これが独立戦争であったのならば雇用や財政ということよりも誇りや名誉が優先する。アメリカがイギリスから独立したときは、将来の見通しなどなかったであろうが、戦争になった以上、勝って独立する以外になかった。
もうひとつの背景としてEUがある。英連邦王国に所属していなくても、EUに所属すれば広大な市場と安全保障を持つことができる。今回イギリスは独立するならポンドを使わせないと脅したそうであるが、ポンドを使わなくてもユーロがある。ただし、地理的言えばブリテン島の中でポンド圏とユーロ圏ができてしまうわけであるが、できないことではなかった。つまり、スコットランドはイギリスからの独立というよりも欧州連合への一員になることを求めたと考えることもできる。

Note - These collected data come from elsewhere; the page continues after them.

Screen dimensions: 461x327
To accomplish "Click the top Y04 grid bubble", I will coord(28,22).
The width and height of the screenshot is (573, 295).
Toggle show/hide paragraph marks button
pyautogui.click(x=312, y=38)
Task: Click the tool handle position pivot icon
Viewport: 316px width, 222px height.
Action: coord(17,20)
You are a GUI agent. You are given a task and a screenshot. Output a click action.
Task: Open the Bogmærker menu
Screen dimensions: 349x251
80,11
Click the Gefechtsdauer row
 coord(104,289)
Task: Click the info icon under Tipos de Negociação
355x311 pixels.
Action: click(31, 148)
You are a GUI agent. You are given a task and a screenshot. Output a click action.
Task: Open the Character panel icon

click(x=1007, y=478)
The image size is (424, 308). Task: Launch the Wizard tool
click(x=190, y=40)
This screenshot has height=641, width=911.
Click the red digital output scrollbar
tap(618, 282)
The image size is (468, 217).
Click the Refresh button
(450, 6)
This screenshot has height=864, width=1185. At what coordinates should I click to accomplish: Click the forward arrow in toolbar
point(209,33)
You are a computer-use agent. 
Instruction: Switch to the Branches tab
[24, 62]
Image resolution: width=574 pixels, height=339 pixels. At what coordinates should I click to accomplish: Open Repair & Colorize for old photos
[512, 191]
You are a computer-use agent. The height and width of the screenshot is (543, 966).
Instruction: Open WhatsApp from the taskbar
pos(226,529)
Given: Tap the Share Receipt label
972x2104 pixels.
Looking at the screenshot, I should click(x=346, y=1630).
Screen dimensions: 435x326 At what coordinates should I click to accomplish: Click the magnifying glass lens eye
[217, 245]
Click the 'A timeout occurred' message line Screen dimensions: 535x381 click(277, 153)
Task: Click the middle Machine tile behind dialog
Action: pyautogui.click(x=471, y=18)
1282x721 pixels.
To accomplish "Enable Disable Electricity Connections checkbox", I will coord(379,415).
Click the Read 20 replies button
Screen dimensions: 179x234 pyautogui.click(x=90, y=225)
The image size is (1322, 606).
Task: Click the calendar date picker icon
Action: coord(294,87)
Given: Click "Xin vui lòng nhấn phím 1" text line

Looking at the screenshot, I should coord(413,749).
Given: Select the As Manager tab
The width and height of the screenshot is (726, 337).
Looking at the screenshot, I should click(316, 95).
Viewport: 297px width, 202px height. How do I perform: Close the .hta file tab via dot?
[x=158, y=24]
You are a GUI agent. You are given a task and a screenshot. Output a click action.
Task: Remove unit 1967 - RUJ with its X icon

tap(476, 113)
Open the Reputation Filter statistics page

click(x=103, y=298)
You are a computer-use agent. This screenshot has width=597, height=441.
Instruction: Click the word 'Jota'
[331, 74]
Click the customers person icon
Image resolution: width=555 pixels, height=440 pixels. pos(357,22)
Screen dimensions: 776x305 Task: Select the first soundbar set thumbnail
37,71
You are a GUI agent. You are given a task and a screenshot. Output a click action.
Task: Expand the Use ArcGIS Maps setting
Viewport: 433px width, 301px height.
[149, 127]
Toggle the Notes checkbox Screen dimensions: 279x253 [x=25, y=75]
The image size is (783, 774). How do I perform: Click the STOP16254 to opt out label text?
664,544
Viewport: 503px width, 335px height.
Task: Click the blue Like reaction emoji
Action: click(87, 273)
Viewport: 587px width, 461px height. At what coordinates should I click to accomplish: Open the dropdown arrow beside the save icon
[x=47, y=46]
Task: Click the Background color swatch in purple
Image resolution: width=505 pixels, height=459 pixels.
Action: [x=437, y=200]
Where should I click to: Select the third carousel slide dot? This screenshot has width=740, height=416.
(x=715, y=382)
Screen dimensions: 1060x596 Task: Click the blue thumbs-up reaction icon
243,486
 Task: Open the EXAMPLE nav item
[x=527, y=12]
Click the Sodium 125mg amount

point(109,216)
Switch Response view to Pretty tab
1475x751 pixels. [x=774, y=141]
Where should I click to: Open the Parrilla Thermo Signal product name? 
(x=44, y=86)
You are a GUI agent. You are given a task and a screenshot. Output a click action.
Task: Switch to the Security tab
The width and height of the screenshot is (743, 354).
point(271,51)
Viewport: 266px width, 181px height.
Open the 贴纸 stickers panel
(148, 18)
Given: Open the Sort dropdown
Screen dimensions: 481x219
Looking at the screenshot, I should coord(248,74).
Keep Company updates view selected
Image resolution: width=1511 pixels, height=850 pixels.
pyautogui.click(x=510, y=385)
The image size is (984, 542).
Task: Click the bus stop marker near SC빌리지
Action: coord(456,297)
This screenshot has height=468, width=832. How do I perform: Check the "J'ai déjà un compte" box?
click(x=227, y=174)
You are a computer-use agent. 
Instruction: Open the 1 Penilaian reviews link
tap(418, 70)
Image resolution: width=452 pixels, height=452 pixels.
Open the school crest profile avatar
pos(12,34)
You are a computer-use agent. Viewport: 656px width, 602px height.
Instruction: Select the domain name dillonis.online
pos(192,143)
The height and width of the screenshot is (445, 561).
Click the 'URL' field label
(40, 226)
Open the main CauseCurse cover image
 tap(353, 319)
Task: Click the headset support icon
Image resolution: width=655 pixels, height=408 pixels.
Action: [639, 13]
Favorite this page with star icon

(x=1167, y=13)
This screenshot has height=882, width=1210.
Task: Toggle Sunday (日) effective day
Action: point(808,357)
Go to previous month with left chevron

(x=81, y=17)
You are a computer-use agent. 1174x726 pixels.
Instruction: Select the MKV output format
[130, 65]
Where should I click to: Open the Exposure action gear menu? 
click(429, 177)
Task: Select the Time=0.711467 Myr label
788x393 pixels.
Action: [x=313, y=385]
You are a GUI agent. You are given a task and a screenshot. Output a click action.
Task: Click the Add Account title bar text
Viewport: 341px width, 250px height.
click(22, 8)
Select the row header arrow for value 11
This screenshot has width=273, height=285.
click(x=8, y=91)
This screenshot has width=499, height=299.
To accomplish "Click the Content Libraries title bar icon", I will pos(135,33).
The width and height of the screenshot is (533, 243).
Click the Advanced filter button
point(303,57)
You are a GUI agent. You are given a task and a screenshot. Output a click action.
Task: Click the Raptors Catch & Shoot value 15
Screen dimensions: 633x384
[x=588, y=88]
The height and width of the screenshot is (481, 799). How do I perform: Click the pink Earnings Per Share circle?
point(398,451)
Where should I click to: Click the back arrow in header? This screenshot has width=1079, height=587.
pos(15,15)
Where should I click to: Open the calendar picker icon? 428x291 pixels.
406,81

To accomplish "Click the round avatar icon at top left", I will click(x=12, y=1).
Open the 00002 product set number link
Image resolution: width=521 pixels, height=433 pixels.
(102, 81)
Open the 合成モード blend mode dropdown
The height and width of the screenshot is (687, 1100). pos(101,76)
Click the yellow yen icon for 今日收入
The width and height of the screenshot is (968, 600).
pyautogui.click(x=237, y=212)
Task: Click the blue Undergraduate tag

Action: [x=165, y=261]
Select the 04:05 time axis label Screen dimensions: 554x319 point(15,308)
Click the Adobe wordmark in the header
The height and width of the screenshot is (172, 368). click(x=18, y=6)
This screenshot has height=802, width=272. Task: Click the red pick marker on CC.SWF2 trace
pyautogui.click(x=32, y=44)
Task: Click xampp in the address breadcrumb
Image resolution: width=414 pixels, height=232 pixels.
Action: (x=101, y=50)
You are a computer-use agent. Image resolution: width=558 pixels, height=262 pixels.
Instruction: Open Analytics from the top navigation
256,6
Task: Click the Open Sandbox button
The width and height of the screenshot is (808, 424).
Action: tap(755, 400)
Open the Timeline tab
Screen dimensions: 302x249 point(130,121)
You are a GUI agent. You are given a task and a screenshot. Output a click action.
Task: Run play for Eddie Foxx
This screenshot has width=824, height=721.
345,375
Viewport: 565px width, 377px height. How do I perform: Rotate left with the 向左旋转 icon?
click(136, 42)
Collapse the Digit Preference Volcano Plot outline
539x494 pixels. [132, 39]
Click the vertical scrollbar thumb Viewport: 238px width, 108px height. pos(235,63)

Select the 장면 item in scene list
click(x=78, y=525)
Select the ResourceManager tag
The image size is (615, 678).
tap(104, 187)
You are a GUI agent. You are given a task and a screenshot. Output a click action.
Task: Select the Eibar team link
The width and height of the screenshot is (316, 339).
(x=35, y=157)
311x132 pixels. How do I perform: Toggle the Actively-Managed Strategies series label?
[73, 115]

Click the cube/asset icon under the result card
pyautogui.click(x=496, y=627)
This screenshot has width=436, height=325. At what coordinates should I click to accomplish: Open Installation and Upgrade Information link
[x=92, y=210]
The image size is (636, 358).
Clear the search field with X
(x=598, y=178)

興味深いのは、独立派が描いてた社会・経済政策は北欧のアイスランドやスエーデンやデンマークから多くを学んでいたということだ。見方によってはスコットランドはイングランドやウェールズの方ではなく、アイスランドやスエーデンやデンマークの方の地域に属すると見ることもできる。ようは、中央政府であるイングランドの社会・経済政策にスコットランドが「従わなくてならない」のは、そもそも「なにをもってそうなのか」ということを突きつけた出来事だったと言えるだろう。
この選挙でスコットランドのイングランドへの不信感が消えたわけではない。これで独立運動がなくなったわけではない。独立賛成の票が多かったグラスゴーでは独立が否決が決定したあと、中心部の広場に、独立賛成派と反対派の住民たちが集まり、一時、緊張した雰囲気に包まれたという。キャメロン首相が約束した自治権の拡大は、スコットランドを優遇するものだとイングランド出身の議員たちから批判が上がっているという。本音のところでは、イングランドはスコットランドへの分権を好ましく思っていない。スコットランドがイギリスにある限り、対立は続く。
また、今回の出来事が北アイルランドとウェールズにも影響を与えることは必至だ。彼らもまたスコットランドのように分権化を求めている。
これは帝国の末路なのだろうか。かつて世界に冠たる大英帝国がこうしたことなるとは、100年前の人々は思ってもいなかったであろう。